23 de septiembre de 2011

Equinoccio

Abril es el mes más cruel, escribió T. S. Eliot, pero el poeta tal vez no supo que el otoño, con su lluvia triste, es la estación más dulce, y que la suave melancolía gris que lo permea tiene un aroma suave, como de manzana verde recién cortada. El regusto en el alma, ligeramente amargo, confirma la sospecha: ya está aquí el otoño.

El equinoccio ha llagado con una mañana fría y lluviosa, de la que no hubiera sido ajena la melancolía de César Vallejo. Y las mañanas de lluvia, los días de amaneceres nublados, no sé por qué, algo tienen de atípicos, tal vez por una inveterada certeza infantil pues de niño creía que la lluvia era un atributo de las tardes (recuerdo la extrañeza con que la miraba, los tristes charcos en el patio de la escuela).

Llovió en la madrugada con la fuerza con que luchan los caprichosos dioses del Olimpo, como si el mundo se lavara (si creyera, diría que para redimir sus pecados). Llovió al amanecer con tal estruendo, que parecía un canto de guerra, como si la mañana gris prometiera que tras ella ya nada sería lo mismo.

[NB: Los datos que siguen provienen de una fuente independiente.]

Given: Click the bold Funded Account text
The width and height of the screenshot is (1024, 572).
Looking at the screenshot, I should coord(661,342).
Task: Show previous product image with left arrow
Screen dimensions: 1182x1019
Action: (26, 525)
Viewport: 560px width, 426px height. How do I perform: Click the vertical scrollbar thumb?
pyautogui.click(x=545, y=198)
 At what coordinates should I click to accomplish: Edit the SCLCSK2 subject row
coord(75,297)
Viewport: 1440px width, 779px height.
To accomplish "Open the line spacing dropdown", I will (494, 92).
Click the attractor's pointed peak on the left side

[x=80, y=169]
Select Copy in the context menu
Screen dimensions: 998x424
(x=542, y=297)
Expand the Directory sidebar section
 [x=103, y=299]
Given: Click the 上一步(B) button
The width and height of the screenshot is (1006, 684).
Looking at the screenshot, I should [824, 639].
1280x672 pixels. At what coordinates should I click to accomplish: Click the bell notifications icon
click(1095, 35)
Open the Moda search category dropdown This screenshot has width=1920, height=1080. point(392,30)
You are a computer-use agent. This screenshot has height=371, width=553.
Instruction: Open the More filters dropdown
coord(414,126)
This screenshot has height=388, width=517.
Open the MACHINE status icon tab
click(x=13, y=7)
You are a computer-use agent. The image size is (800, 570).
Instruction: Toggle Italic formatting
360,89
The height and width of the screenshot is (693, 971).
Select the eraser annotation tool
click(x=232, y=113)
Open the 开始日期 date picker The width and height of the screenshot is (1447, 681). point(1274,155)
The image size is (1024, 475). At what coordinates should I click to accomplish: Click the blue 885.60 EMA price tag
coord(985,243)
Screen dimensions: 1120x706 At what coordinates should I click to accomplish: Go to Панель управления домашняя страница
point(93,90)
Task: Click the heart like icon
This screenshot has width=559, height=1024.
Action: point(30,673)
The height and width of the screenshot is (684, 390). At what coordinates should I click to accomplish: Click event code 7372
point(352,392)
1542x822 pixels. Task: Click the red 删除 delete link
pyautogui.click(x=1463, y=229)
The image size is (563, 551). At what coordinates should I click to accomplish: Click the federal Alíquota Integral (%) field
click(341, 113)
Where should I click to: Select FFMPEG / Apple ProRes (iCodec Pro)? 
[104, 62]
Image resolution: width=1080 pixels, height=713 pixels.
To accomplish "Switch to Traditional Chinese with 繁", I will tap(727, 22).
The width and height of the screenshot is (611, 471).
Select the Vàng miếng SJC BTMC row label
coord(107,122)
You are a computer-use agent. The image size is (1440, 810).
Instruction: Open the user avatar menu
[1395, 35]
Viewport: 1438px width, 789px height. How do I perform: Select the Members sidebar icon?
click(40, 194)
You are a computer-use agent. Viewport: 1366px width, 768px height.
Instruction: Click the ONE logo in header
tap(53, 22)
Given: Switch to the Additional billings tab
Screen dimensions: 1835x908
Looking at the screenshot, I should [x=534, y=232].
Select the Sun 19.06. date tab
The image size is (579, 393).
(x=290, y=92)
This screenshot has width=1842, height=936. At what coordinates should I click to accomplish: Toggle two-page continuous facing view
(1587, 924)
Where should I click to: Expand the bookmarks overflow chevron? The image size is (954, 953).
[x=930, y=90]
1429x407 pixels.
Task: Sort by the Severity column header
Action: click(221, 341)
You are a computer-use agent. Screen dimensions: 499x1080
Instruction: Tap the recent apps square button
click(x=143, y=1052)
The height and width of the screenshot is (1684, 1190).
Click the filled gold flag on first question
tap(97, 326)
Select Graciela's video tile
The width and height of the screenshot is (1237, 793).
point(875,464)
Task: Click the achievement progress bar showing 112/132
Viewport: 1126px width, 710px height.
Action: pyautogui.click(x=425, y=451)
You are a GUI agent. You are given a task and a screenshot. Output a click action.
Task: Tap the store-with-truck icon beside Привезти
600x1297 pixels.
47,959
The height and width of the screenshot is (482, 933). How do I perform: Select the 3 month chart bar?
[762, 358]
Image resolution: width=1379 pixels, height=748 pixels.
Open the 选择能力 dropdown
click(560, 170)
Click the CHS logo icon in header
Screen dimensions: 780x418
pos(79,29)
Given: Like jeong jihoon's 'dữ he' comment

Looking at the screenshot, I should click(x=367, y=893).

Me desperté pensando que ese cielo nuboso rompía en llanto por todas las desgracias del mundo, por todas las injusticias, por todos los amores perdidos, por todos los extraviados y los que no tienen consuelo. Esas nubes negras rompían furiosas, justicieras, para llamar al orden y advertirnos por todos los olvidos, los agravios, lo que debimos y no hemos sido. Fue como si cayera un chubasco muy húmedo y muy frío en lo más seco y blando del alma.

La lluvia incontinente era como un llanto y un lamento esta mañana. El Sol saldría muy tímido y muy tarde. Había llegado la estación más dulce o la más triste, había tomado el cielo el equinoccio de otoño.